The Government Agencies Subcommittee sends you and your families’ warm greetings, and hope that it has been a productive year so far. With half of the year fast approaching, it is worth taking into account the many opportunities that exist for interacting with funding sources throughout the MRS, both nationally and internationally. In addition to our Spring and Fall Meetings, the MRS also supports several other activities such as the African MRS Meeting (AMRS), which is held every other year in specific sub-Saharan countries, and the International Materials Research Congress (IMRC), a joint Meeting between the Mexican Society for Materials (SMM) and MRS.

Information Session

Dio introduces the information session

As the committee has shifted part of its focus to the international arena, due to the ever-increasing population of international researchers within the society, it has tried to find ways to bring these interactions outside of our U.S.-centric meetings.

As an example, let us look at the two Meetings discussed above. The IMRC held in Cancun, Mexico, every August has the largest share of materials researchers from across Latin America in attendance, with a significant population of international researchers participating.

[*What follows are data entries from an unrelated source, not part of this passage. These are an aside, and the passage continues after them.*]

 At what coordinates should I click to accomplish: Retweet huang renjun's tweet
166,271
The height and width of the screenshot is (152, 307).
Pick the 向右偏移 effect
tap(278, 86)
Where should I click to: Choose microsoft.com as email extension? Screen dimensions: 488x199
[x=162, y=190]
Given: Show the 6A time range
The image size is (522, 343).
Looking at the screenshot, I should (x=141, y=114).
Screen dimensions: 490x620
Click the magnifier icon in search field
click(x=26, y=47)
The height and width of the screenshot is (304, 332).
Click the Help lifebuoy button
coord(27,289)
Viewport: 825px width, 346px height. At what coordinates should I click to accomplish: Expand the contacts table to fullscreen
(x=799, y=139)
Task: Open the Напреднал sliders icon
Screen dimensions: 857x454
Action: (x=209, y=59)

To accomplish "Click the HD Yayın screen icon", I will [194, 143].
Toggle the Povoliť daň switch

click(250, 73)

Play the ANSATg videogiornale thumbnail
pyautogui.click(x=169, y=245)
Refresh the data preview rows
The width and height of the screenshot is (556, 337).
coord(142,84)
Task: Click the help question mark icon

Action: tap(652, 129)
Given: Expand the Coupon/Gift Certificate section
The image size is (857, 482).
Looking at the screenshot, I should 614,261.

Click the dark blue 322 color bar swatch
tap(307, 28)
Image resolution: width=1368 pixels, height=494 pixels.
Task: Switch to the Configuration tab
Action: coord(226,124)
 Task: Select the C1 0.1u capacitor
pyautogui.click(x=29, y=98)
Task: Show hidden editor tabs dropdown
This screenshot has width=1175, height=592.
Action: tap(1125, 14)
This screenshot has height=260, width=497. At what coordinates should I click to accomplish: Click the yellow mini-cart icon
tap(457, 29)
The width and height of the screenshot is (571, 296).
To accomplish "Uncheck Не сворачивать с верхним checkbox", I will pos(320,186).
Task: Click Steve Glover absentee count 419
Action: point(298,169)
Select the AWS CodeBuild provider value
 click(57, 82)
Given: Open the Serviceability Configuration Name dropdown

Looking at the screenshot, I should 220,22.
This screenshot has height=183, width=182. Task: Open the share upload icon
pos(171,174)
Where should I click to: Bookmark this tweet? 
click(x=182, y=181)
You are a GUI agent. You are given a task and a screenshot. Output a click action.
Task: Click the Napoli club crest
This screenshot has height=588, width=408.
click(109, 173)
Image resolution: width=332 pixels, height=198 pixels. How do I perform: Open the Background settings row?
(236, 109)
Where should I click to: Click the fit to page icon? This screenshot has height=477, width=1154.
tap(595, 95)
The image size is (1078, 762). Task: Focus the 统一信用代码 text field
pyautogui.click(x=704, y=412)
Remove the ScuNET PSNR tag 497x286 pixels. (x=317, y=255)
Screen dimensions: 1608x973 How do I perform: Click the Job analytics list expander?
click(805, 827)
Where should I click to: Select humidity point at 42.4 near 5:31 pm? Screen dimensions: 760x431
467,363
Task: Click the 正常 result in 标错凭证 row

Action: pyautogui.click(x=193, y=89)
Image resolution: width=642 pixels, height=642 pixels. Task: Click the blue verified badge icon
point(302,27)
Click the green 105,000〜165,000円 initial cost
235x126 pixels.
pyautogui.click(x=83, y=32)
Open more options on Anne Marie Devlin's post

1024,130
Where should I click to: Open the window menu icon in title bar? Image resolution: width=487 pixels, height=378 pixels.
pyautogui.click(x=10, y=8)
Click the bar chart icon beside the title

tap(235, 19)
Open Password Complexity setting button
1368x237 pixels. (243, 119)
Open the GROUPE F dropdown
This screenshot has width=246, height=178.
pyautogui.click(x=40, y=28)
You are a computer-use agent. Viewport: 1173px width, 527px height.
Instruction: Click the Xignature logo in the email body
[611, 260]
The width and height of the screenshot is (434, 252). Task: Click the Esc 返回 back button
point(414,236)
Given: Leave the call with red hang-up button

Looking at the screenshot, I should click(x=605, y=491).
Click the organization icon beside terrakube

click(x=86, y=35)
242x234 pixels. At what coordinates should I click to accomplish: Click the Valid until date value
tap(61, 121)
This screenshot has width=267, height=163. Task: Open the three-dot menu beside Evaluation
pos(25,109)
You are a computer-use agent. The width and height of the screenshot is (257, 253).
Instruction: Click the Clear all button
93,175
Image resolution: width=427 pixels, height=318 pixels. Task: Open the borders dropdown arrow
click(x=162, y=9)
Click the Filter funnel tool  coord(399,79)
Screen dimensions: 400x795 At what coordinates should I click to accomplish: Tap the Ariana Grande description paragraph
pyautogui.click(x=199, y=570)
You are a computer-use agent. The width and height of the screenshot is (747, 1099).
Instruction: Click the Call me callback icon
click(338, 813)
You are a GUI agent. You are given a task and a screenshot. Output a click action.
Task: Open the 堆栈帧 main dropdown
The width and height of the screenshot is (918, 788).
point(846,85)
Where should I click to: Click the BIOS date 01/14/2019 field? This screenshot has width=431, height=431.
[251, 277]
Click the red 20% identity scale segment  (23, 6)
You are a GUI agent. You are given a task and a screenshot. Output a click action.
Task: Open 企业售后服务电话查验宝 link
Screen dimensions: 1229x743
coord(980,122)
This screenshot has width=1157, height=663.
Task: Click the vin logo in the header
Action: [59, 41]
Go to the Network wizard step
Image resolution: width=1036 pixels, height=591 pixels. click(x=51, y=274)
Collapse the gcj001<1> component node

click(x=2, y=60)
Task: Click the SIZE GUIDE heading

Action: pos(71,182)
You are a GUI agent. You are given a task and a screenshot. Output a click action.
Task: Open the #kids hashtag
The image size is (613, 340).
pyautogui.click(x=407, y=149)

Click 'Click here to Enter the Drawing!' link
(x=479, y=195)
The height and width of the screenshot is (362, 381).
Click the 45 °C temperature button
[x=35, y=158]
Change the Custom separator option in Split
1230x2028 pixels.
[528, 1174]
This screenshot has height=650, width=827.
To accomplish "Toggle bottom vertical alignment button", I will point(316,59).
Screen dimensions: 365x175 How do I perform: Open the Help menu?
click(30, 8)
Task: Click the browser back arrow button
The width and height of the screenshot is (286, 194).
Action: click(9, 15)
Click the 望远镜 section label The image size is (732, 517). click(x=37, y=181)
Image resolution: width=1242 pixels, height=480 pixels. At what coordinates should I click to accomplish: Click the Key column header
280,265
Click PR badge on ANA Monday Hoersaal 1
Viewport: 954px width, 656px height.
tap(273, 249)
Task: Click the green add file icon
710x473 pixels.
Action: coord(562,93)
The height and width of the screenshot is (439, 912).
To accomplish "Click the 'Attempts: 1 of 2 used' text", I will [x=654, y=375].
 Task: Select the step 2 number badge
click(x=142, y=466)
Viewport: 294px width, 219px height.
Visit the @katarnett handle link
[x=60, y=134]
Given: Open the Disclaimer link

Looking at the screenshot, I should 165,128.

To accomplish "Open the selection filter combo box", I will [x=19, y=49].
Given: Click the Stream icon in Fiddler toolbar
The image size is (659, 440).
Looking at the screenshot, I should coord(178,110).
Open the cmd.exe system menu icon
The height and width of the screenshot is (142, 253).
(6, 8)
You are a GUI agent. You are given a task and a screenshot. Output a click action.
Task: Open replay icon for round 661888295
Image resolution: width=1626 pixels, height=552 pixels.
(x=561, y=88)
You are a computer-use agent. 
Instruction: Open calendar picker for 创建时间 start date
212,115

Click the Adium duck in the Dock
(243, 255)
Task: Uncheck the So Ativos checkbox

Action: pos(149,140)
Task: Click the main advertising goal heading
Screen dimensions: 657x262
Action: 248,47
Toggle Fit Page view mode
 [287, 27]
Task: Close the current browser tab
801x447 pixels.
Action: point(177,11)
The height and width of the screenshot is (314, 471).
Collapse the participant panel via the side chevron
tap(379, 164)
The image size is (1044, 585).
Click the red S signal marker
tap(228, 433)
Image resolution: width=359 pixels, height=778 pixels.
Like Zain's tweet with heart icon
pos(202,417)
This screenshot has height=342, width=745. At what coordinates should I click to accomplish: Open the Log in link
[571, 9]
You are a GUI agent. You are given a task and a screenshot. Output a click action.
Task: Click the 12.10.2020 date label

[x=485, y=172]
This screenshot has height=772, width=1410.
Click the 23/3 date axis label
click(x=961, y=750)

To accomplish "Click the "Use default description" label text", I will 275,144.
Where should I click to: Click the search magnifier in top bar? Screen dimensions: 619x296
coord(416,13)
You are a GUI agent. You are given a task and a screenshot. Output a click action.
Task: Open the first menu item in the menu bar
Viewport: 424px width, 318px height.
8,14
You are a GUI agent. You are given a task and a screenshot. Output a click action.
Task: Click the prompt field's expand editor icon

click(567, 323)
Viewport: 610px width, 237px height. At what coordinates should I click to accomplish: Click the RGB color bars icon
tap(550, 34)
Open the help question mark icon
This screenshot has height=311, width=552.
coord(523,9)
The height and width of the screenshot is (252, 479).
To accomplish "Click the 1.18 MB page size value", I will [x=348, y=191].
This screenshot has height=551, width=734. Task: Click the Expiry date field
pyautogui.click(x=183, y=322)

Research focusing under most aspects of materials science is covered, therefore creating a healthy population of potential researchers for Program Officers to interact with throughout their participation.  As a committee, we have now started to “normalize” the Research Funding Opportunities session within this Meeting, which brings Program Offices such as the NSF, DoD, UC-Mexico Program, EU, and hopefully others to interact with the   materials community. This year will be the second instance where we run this session, which is back by popular demand. At the African-MRS Meeting (slated for December 2019), the MRS is working with agencies to provide funding to potentially develop this type of session in the future. With enough effort on the committee side, along with government agencies participation (national and international), we can expand further the opportunities for Members to interact with research funding decision makers.

Government Agency Fall Meeting

Linda Sapochak (NSF-DMR), Matt Baur (DOE-SETO), Andy Schwartz (DOE-Office of Science), and Mary Kavanagh (European Union)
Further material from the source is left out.